• **To do**:
A bare count is the expected answer, namely the number of lines in the records that have the word "navigation".
(Data supplied Opens)
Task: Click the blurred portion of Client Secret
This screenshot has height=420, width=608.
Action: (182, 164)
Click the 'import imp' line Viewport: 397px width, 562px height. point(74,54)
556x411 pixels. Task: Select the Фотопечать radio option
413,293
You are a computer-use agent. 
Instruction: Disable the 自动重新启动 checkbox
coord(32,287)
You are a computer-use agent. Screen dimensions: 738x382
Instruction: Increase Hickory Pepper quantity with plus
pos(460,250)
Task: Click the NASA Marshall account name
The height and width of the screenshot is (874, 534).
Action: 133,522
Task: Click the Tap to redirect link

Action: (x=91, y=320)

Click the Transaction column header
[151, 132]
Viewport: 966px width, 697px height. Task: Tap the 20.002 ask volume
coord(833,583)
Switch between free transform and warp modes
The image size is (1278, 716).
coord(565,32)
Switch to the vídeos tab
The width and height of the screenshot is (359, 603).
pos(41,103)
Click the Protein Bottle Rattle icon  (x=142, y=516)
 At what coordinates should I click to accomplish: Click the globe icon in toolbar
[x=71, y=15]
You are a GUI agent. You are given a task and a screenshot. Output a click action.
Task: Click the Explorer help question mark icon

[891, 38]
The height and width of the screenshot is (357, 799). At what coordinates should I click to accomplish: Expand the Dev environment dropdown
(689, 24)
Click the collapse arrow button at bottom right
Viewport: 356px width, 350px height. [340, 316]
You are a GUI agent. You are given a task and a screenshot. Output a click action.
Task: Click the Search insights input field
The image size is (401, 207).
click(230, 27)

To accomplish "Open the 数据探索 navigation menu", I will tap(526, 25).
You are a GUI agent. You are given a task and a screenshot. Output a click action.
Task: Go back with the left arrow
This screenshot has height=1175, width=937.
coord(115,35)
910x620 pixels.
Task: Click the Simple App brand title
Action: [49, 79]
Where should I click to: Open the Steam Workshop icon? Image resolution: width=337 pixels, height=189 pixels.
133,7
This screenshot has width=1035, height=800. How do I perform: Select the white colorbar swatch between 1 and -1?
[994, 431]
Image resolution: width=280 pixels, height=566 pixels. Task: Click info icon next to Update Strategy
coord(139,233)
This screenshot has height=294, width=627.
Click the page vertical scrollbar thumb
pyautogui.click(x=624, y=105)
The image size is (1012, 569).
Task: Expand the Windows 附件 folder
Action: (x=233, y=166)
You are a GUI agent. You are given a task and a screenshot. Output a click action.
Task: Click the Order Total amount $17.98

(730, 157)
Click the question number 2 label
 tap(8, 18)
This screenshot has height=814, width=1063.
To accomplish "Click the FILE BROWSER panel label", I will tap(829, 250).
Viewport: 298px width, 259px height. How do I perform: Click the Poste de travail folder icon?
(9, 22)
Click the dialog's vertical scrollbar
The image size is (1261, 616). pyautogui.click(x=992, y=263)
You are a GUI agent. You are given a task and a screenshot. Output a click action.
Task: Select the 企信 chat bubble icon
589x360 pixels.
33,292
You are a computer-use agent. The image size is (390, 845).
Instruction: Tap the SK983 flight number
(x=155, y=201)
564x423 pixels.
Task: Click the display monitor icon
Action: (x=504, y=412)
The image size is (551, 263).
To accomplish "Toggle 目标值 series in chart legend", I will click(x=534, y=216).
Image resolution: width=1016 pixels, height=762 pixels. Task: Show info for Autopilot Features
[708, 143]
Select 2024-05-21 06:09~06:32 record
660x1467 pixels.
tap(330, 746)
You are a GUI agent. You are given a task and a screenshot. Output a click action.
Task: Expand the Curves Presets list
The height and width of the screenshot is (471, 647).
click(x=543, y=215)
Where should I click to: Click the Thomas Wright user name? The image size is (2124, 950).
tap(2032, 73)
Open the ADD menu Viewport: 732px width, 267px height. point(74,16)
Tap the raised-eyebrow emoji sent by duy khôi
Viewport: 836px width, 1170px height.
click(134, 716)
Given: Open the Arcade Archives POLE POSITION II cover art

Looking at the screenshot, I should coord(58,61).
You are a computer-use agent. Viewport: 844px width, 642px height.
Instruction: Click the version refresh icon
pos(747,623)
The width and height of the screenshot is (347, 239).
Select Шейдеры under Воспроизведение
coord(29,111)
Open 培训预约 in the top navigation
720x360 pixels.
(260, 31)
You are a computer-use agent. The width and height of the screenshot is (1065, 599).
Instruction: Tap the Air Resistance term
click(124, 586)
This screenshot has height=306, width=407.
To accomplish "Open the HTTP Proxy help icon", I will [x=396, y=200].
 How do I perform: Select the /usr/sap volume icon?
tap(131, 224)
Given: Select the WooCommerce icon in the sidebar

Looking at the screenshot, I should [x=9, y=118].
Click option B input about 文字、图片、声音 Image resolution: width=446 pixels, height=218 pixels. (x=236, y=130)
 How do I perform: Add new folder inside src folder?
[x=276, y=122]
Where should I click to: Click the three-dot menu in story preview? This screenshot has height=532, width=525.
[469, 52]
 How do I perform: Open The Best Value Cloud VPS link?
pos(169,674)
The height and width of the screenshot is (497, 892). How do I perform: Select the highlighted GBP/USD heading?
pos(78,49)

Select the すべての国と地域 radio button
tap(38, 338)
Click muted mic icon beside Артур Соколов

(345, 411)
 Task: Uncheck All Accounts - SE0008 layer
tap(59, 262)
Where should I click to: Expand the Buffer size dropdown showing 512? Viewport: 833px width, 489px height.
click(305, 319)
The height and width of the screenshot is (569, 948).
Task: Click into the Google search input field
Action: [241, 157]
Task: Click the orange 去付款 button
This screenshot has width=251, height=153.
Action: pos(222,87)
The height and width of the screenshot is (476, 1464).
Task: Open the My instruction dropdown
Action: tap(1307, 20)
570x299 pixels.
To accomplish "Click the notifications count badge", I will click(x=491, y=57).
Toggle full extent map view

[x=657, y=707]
(Data supplied Closes)
• **Written answer**:
2